Gerald McDermott, Anglican Chair of Divinity at Beeson Divinity School who recently wrote The New Christian Zionism: Fresh Perspectives on Israel and the Land, does not share even his minimal optimism.

“The peace process is a sham,” he said. “But it makes for great theater and gives journalists much to write about.”

McDermott advocates a realistic approach, and his red lines are simple: no return to the 1949 boundaries, which were never meant to be permanent; no ceding the Temple Mount; and no right of return for all Palestinian refugees and their descendants, which would be unlike all other examples of post-war resettlement.

Otherwise a two-state solution is fine.

But McDermott also lacks Rosenberg’s hope of an Arab-mediated agreement. They might privately signal openness but could never risk losing popular support with a public endorsement.

But even if they did, it would fall flat in the West Bank and Gaza.

“Such a deal would be possible only if the Palestinian leaders prepared their people for peace,” he said. “You cannot have an agreement when one side has made it abundantly clear it does not want an agreement.”

Gary Burge agrees, but in the opposite direction.

“The United States has not been a neutral broker of peace for years,” said the Calvin Seminary professor, author of Whose Land? Whose Promise?, and a regular contributor at the Christ at the Checkpoint conferences hosted by Bethlehem Bible College.

“We support Israeli national interests consistently, but barely make attempts to listen sympathetically to the national aspirations of Palestinians living under a harsh military occupation.”

Settlements are the key issue and Burge’s red line. But also troublesome is Israel’s recently passed Basic Law declaring it is the nation-state of the Jewish people, which he says marginalizes its 20 percent Arab population. The United States must show “moral stamina” and stand up for its formal policies.

Instead, Trump reversed them.

“Our efforts have disregarded international concerns and the interests of the Palestinian people,” said Burge, specifically mentioning the Golan Heights and the Jerusalem embassy. “We should keep our expectations for this plan low.”

Even lower are those of Salim Munayer, director of the Musalaha center in Jerusalem, promoting biblical principles of reconciliation between Israelis and Palestinians of diverse religious backgrounds. “Any top-down, imposed peace plan is doomed to fail,” he said, “and that’s what it seems will happen here.”

Munayer believes grassroots initiatives are necessary, criticizing Trump for failing to engage the Palestinians as equal partners. Instead, he has undermined their core demands—especially on East Jerusalem.

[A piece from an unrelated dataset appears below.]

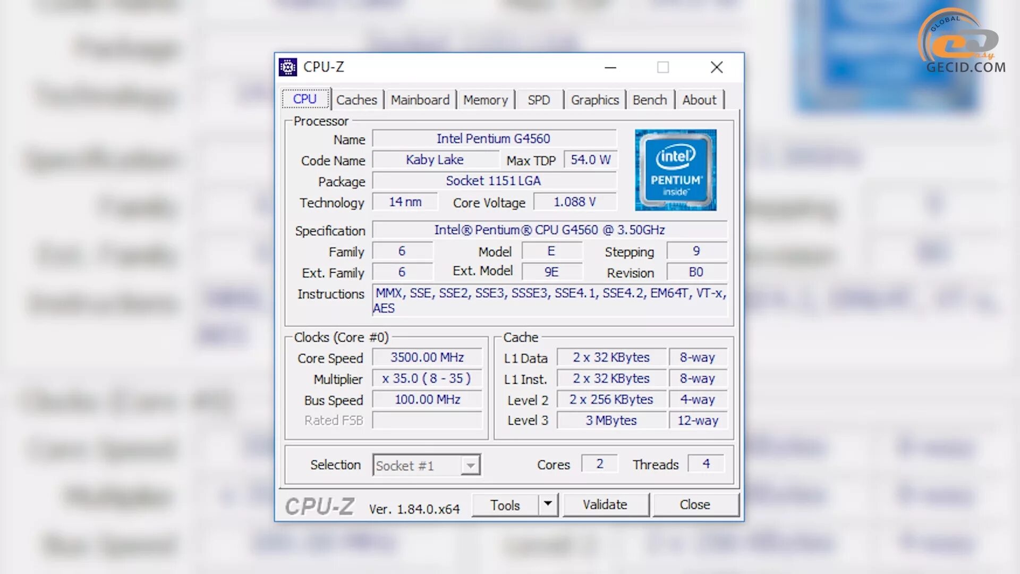Image resolution: width=1020 pixels, height=574 pixels.
Task: Click the Core Speed value field
Action: 427,358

Both sides have violated previous agreements, but Munayer expects Israel will formally accept this one while taking advantage of its relationship with the United States to add clarifications and conditions to wiggle around it.

The result has been a popular Arab rejection of full peace with Israel, even in states with a formal peace treaty.

“Egyptian Muslims and Christians look positively at the peace treaty with Israel,” said Andrea Zaki, president of the Protestant Churches of Egypt. “But they don’t want normalized relations until there is a final solution for the Palestinian problem.”

At the same time, he said, there is widespread rejection of the Hamas leadership in Gaza, for its contribution to terrorism in Egypt. But terrorism as a whole can only be stamped out by justice.

East Jerusalem should be the Palestinian capital, and a two-state solution allows all to live in peace and dignity, Zaki said.

Imad Shehadeh, president of the Jordan Evangelical Theological College, agrees and actually has hope. Trump’s alliance with the Gulf states bodes well for peace in the region.

That is, if Israel can appeal to the hearts and minds of the Arab street.

“There are deep-seated emotions due to the Palestinian loss of lands and homes,” he said. “Israel, which claims the moral high ground, really needs to explain how it could justify the displacement that occurred at its founding.”

It will make a “huge difference” if they do. But while he appreciates Trump’s efforts at “fresh thinking,” the only true peace comes from Jesus.

“Nations have a tendency to move away from righteousness,” Shehadeh said. “Only the Prince of Peace can turn them to God, through the redemption Christ secured on the cross.”